Для остальных театров в Ленинграде и в Москве созданы комбинаты для обслуживания. Создавались они для удешевления производства, но, как показал опыт, накладные расходы привели к его удорожанию по сравнению с тем, когда театр сам выполнял свое оформление. Гораздо хуже еще и другое: система организации работ в этих комбинатах такова, что она начисто исключает возможность внимательного, любовного отношения к выполняемым вещам. Прежде всего это относится с расценкам на труд, которые нельзя нарушить, но которые совершенно не учитывают художественной ценности той или иной детали оформления для спектакля. <…> Во всяком искусстве возможны случаи срывов, неудач, даже халтуры. Но такими расценками, таким пренебрежением к смыслу изготовляемых вещей мы узакониваем халтуру.

Следует также заметить, что состояние театральной техники значительно отстает от тех материальных, денежных возможностей, которыми многие театры располагают.

При огромной сети профессиональных театров некоторые ежедневно необходимые вещи оборудования, как, например, цветное стекло для освещения, не производятся в достаточном ассортименте и количестве.

Оборудование сцен в большинстве театров отстало от современных требований на добрую сотню лет. А если бы оно соответствовало 211 нашим законным требованиям, то и художественный эффект спектаклей повысился бы во много раз.

4. Наряду с требованиями и претензиями, которые мы можем предъявить к критике, к министерству, к театрам, есть не менее серьезные, которые мы должны адресовать самим себе и сами для себя решать.

Перед нами сейчас стоит одна главная творческая проблема — объединение на основе единого метода социалистического реализма ярких и разных творческих индивидуальностей. Причем не с целью стирания граней между ними, а, наоборот, для максимального расцвета каждой индивидуальности. Процесс этот постоянно движущийся, живой, и его очень трудно заранее регламентировать.
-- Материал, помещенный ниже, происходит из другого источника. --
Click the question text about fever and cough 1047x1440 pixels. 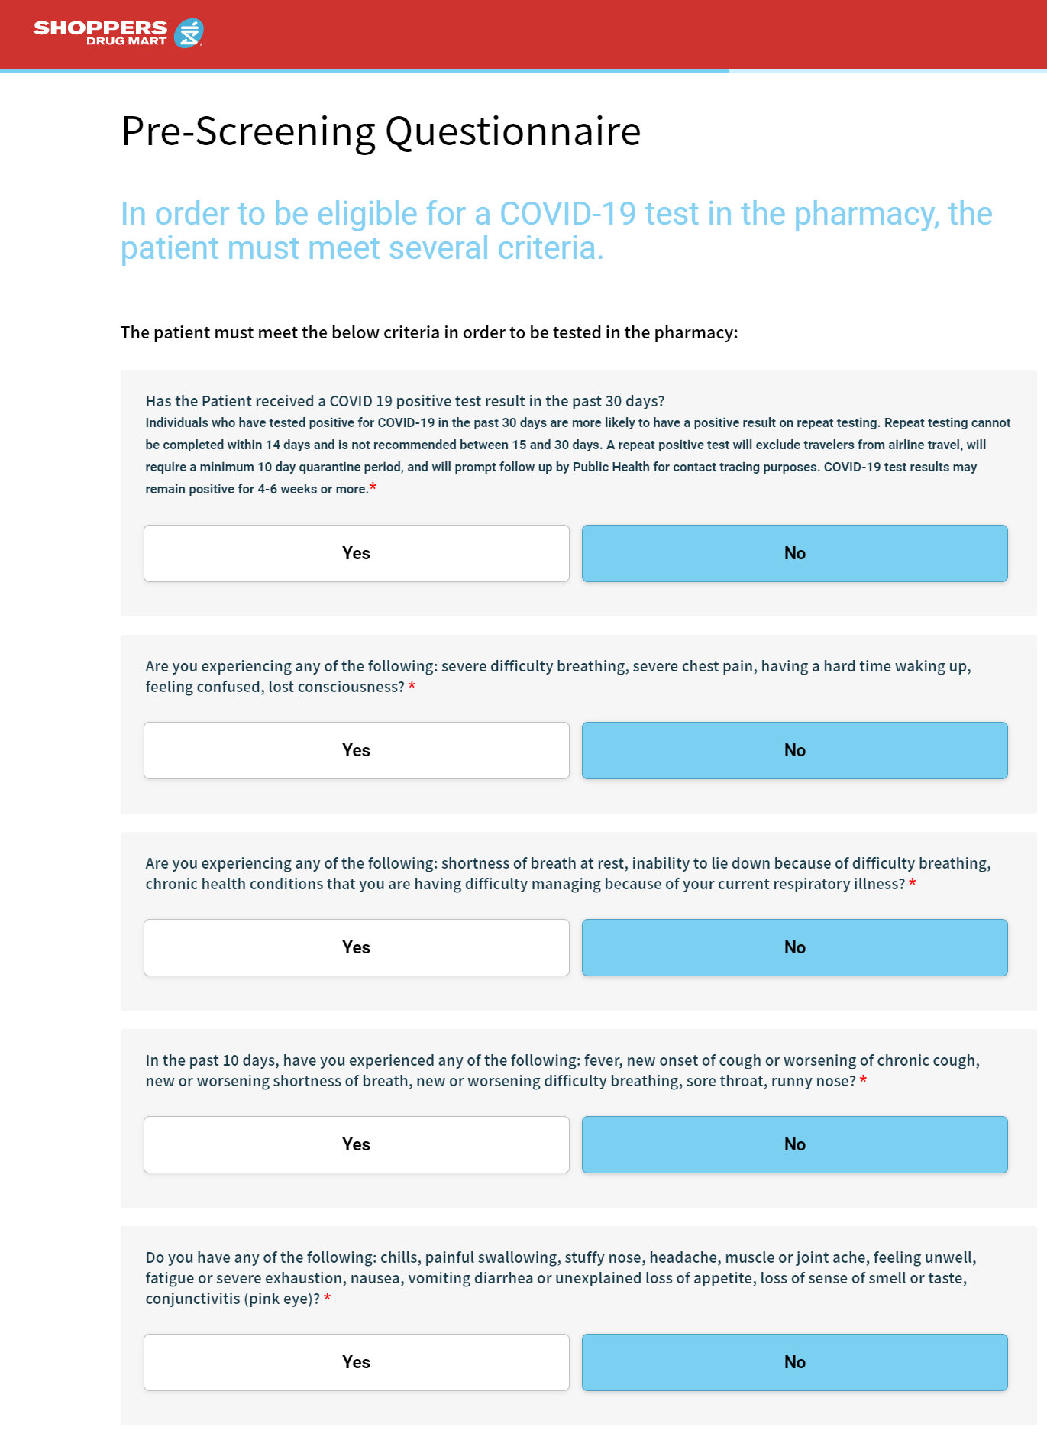(562, 1070)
Вопрос о том, какой прием, какие манеры входят в стиль социалистического реализма, а какие — нет, может быть решен только на практике и только с участием народа-зрителя.

Нам необходимо условиться о демократических гарантиях в наших взаимоотношениях, о коллегиальности в оценках; о том, что наш окончательный судья — народ, для которого мы работаем, которому служим, и что решение творческих проблем немыслимо без перестройки взглядов самих художников.
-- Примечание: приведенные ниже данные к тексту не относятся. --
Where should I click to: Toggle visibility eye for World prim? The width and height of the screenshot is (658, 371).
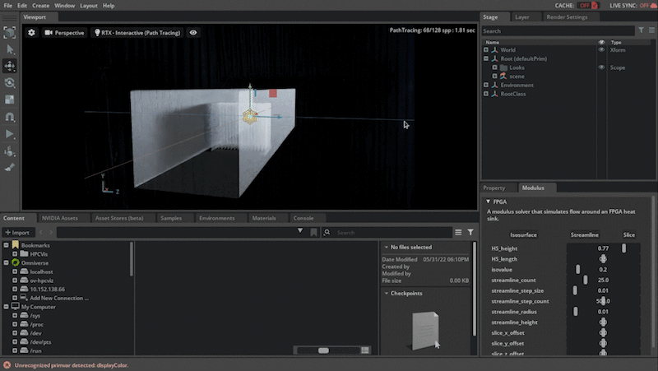pyautogui.click(x=601, y=50)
Соединение творческих, дружеских, профессиональных симпатий между художниками с честной, откровенной полемикой в методах работы — вот то необходимое жизненное искусство, которым превосходно владели наши деды и отцы и которым сегодня владеют далеко не все.
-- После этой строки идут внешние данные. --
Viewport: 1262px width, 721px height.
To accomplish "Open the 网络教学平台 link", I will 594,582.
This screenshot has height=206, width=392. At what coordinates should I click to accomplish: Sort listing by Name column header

Нам надо сделать один смелейший опыт в области психологии: научиться любить не только свои работы, но и наиболее талантливые чужие, даже если они не похожи на наши.

Полезно вспомнить, что расцвет любого искусства возможен только в атмосфере любви и интереса к нему, и для каждого профессионала товарищеская любовь значительного полезней, чем «товарищеская ненависть».

Надо хотеть, чтобы искусство было разным. Я думаю, что никто из художников, с пеной у рта насаждающих свои методы как обязательные для всех остальных, даже не представляет себе, какая тоска для него получилась бы, если бы его стремление увенчалось успехом.

Может быть, от этого основного условия зависит вся творческая жизнь нашего Союза художников, качество и уровень обсуждений, дискуссий, заседаний жюри. Надо ликвидировать антагонизм, возникающий от неналаженной творческой связи: москвичи — ленинградцы, молодые — старые, пишущие декорации — строящие декорации, ученики одного профессора — ученики другого профессора, член одной секции Союза художников — член другой секции.

212 Нам необходимо поставить вопрос о ликвидации своеобразного разделения творческих секций на «черную и белую кость», которое имеет место в отношении к ним руководства Союза художников. Трудно научно доказать, почему живописцы являются высшей кастой. Правда, бывали эпохи, когда расцвет станковой живописи достигал такого апогея, что заслонял собою другие виды искусства. Мы обычно хуже знаем утварь и мебель Ренессанса потому, что все внимание уходит на живопись. Но у нас же такой опасности нет?

Вспомним, что графики, театральные художники, художники кино и так называемые оформители имеют миллионную аудиторию, и считать их низшей кастой нет серьезных оснований. Я думаю, что полезность народу — тот единственный критерий, который может регулировать наши оценки искусства. <…>

Все мы вместе в таком долгу перед советским народом, что лучше не считаться местом, лучше проверить себя в нашей профессиональной и общественной жизни, чтобы творческое и человеческое общение между нами сделать полезным и помогающим каждому.

Проверим, как мы сумели наладить передачу опыта старых молодым. Как стремится к этому молодежь? Как научились мы все — художники, театры, музеи, издательства — фиксировать лучшие достижения нашего быстротекущего искусства, чтобы оно сохранялось для потомства? Любим ли мы в себе и в других движение вперед, и думаем ли серьезно о будущем, и понимает ли каждый из нас до конца, что ни один он, ни со своими друзьями-однокашниками ничего не сделает для народа, что только общими соединенными усилиями всего нашего коллектива художники сумеют удовлетворить непрерывно растущие потребности народа в искусстве.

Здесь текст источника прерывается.